En 2002 acabó en tercera posición, siendo el máximo favorito como era, en las pruebas de calificación olímpica del equipo americano, según se sospecha para que ganara y, de esta manera, se clasificara, su compañero de entrenamiento y amigo Shani Davis. El relegado en este caso -Tommy O´Hare-  llegó a cumplimentar una queja formal ante su comité olímpico nacional. Le parecía sospechoso que Ohno exultara en demasía al ver a Davis llegar el primero. El asunto acabó sin consecuencias para Ohno.

Mucho más polémica fue su actuación en la carrera por la que ganó el oro en los 1500 metros en los Juegos disputados en su propio país. El surcoreano Kim Dong-Sung fue el que cruzaría primero la meta pero fue descalificado (algo que ocurre con mucha frecuencia en este deporte) cuando, faltando tres vueltas para el final, nuestro protagonista intentó superar al coreano. Al no lograrlo y realizar Dong-Sung un movimiento hacia el interior, Apolo alzó los brazos en señal de haber sido bloqueado. Esa polémica descalificación eventual fue muy criticada incluso por patinadores de otros países, por no hablar del público surcoreano, para los que el short-track es casi considerado deporte nacional. Ohno recibiría tantas amenazas provenientes de aquél país que dejó de competir por razones de seguridad en pruebas de la Copa del Mundo allí disputadas.
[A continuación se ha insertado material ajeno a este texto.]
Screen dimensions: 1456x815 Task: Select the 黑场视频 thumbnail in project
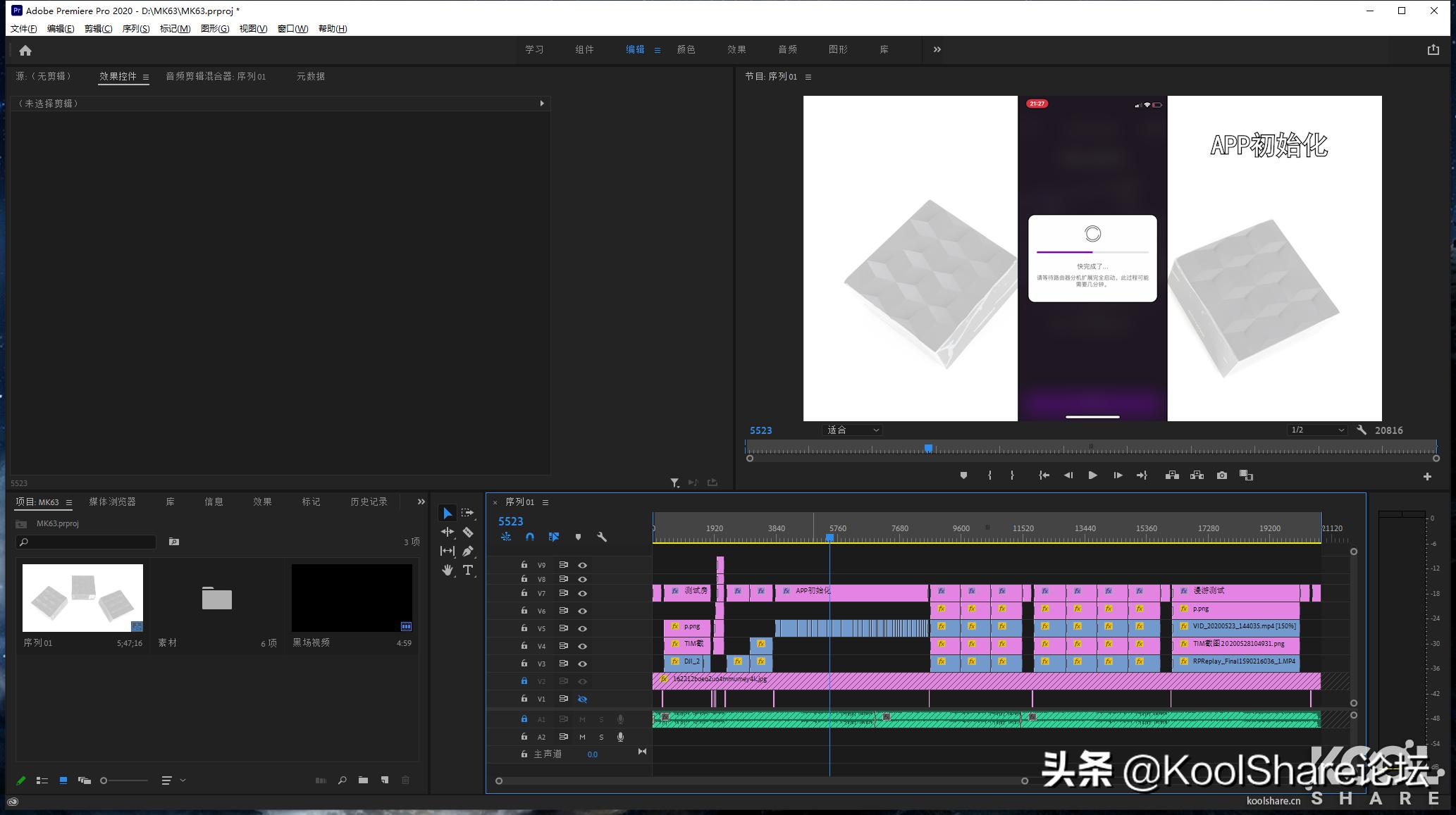point(352,597)
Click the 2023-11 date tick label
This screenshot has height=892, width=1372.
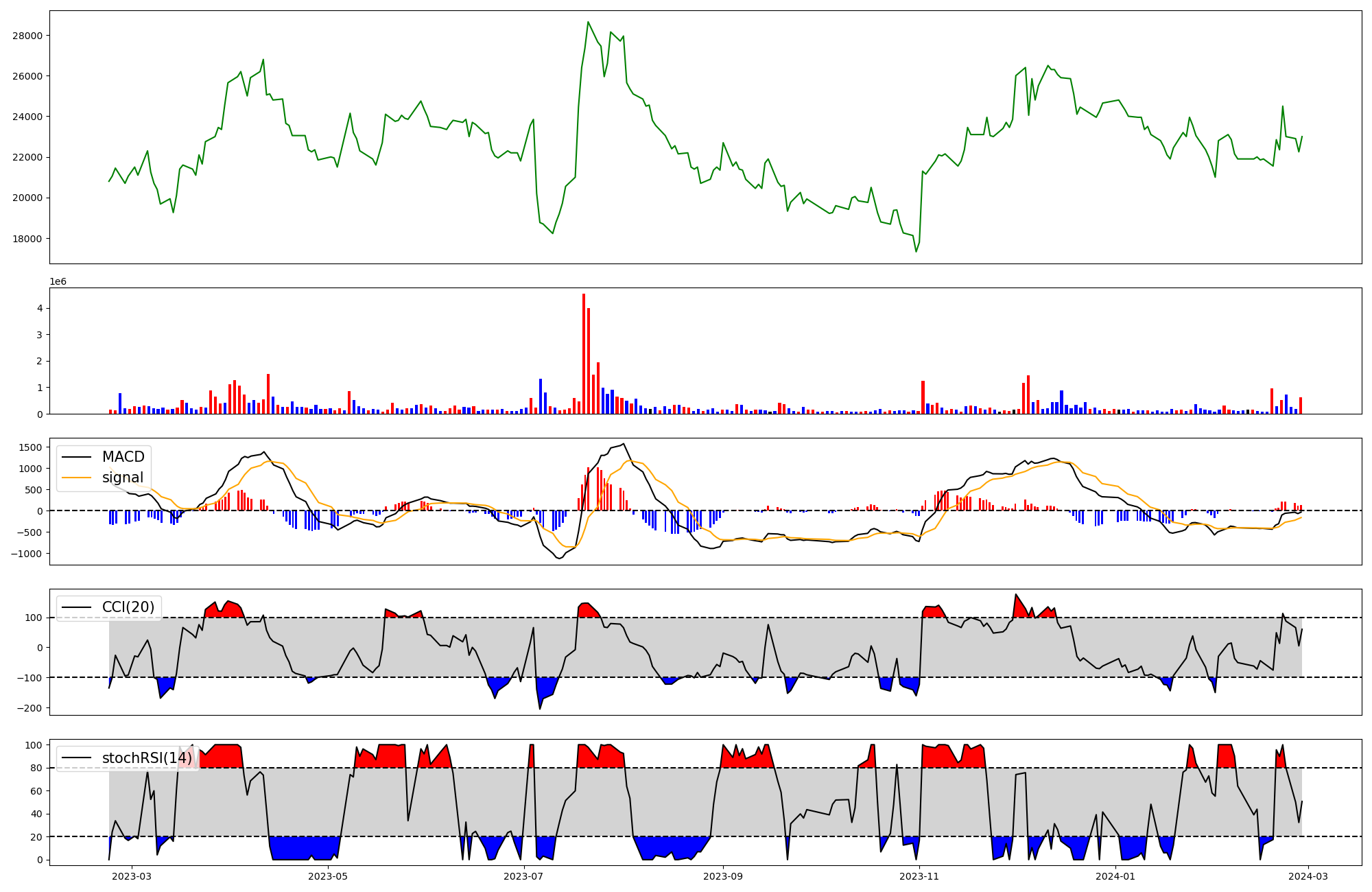coord(919,876)
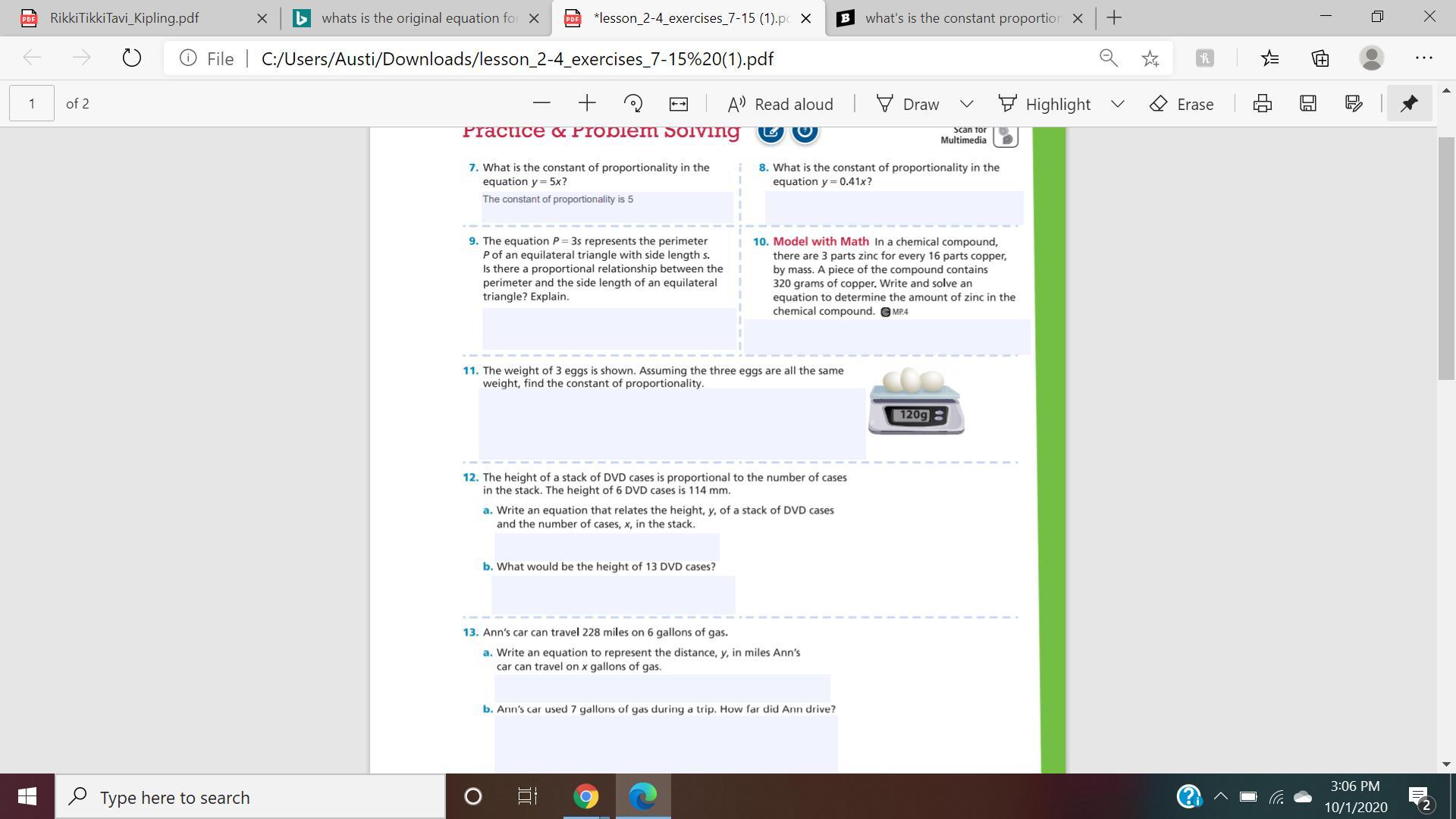Screen dimensions: 1456x819
Task: Click the Zoom out minus icon
Action: (x=541, y=103)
La indignación de los surcoreanos llegó a ser tal que colapsaron la web del Comité Olímpico de los EE.UU. durante nueve horas y amenazaron con boicotear la ceremonia de clausura de Salt Lake City.

Al margen de las polémicas, A.A. Ohno ha sabido reconducir su vida tras su retirada del deporte de una manera completa: además de comentar para la NBC las pruebas de un deporte por el que ha hecho tanto para su país como en su día hizo Lance Armstrong con el ciclismo (deportes minoritarios que se dan a conocer a lo grande gracias a sus campeones locales y se revitalizan) el expatinador conduce infinidad de causas benéficas, como campañas para desanimar a los menores a beber alcohol, la promoción de un estilo de vida saludable o la lucha por la erradicación del SIDA en África, entre otras muchas actividades.

Ohno es tan popular en su país que hasta un Boeing 737 tiene su rostro pintado en un lateral. Quizá el haber participado en dos ediciones de “Dancing with the Stars” (una de las cuales, la de 2007, ganó) ayudara a esa popularidad. Su vinculación con el deporte se centra ahora en la realización de las duras carreras Ironman. Sus exigentes entrenamientos cuando practicaba short-track le habrán ayudado mucho.